Conference Program

Return to main conference page

All Times ET

Friday, June 10
Computational Statistics
Cluster and Graphical Analyses
Fri, Jun 10, 11:30 AM - 1:00 PM
Cambria
 

Conservative Causal Discovery by Use of Supervised Machine Learning (310083)

Presentation

Claus Thorn Ekstrøm, University of Copenhagen 
*Anne Helby Petersen, University of Copenhagen 
Joseph Ramsey, Carnegie Mellon University 
Peter Spirtes, Carnegie Mellon University 

Keywords: Causal discovery, structure learning, observational data, supervised machine learning, neural network

Causal questions are prevalent across many scientific disciplines: How can we prevent development of depression? Why is the global temperature rising? Statistical causal inference can quantify a given causal effect, but unless data are collected experimentally, the statistical analysis relies on specification of a causal model. Causal discovery algortithms are empirical methods for constructing such causal models from data. There exists several methods (e.g. GES) that are asymptotically correct, but they generally struggle on smaller samples. Moreover, most methods were developed with an interest in controlling false positive findings, but focus less on false negative control. However, this error tradeoff is not always ideal: A causal model with many missing causal relations entails too strong causal assumptions, and thus if it is used as the basis for conducting statistical causal inference, it may lead to biased causal effect estimates.

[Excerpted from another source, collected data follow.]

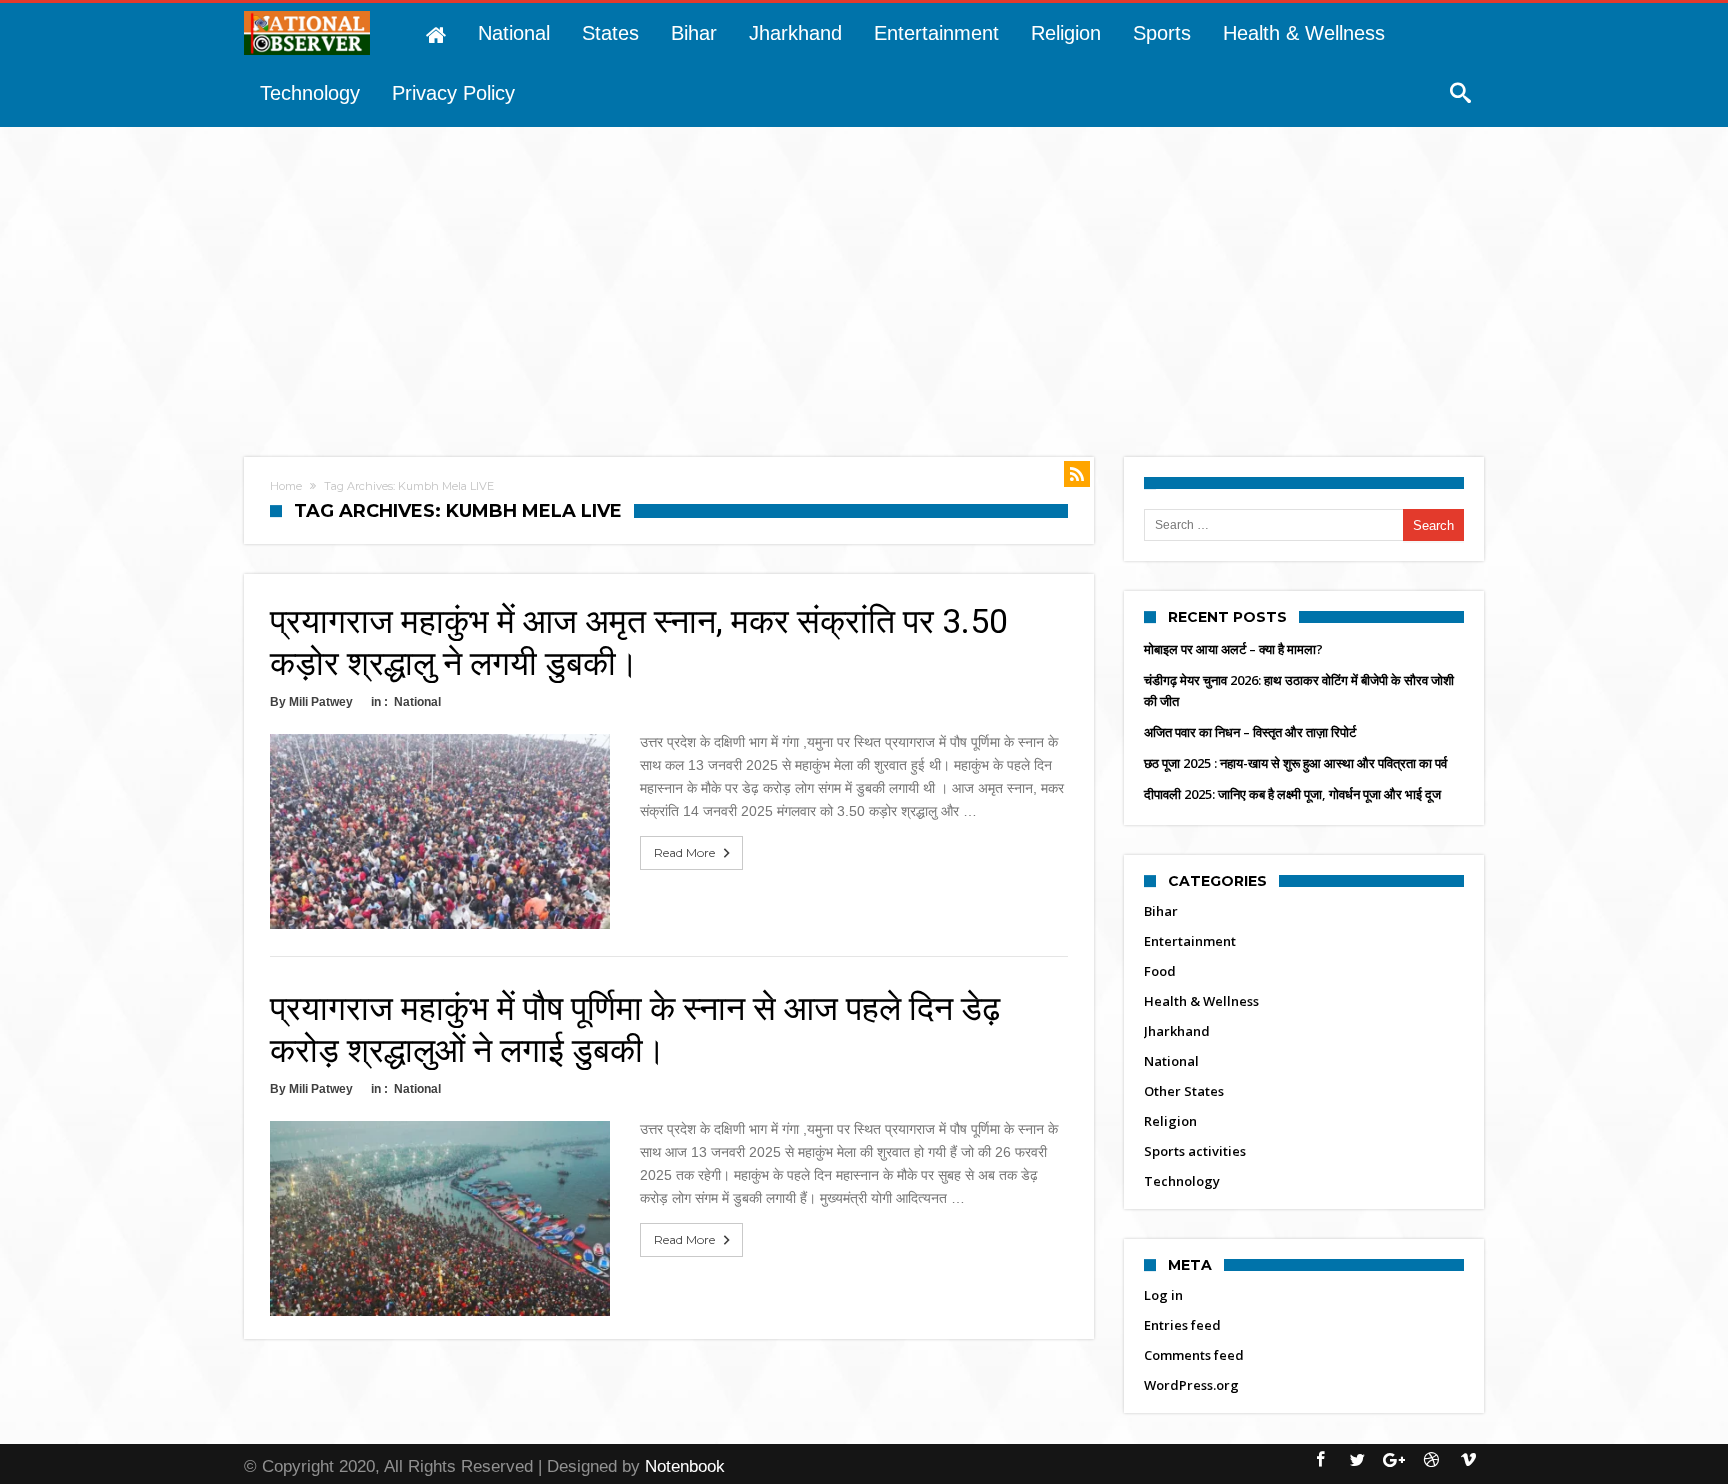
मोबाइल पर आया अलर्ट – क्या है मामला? (1233, 649)
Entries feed (1182, 1325)
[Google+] (1394, 1460)
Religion (1170, 1121)
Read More (684, 852)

We propose a new causal discovery method that addresses these issues: Supervised learning discovery (SLdisco). SLdisco uses supervised machine learning to obtain a mapping from observational data to equivalence classes of causal models. We evaluate SLdisco in a large simulation study and a real epidemiological data application. The simulation study is based on linear Gaussian data generating mechanisms and we consider several choices of model size and sample size. Comparing with GES, we find that SLdisco is less sensitive towards sample size. Moreover, SLdisco provides better control of false negative errors, and only moderately reduced false postive error control. In the application, we use random subsampling to investigate real data performance on small samples. We again find that SLdisco is less sensitive towards sample size and hence seems to better utilize the information available in small datasets. All in all, SLdisco is hence more conservative, only somewhat less informative and performs relatively better on small samples.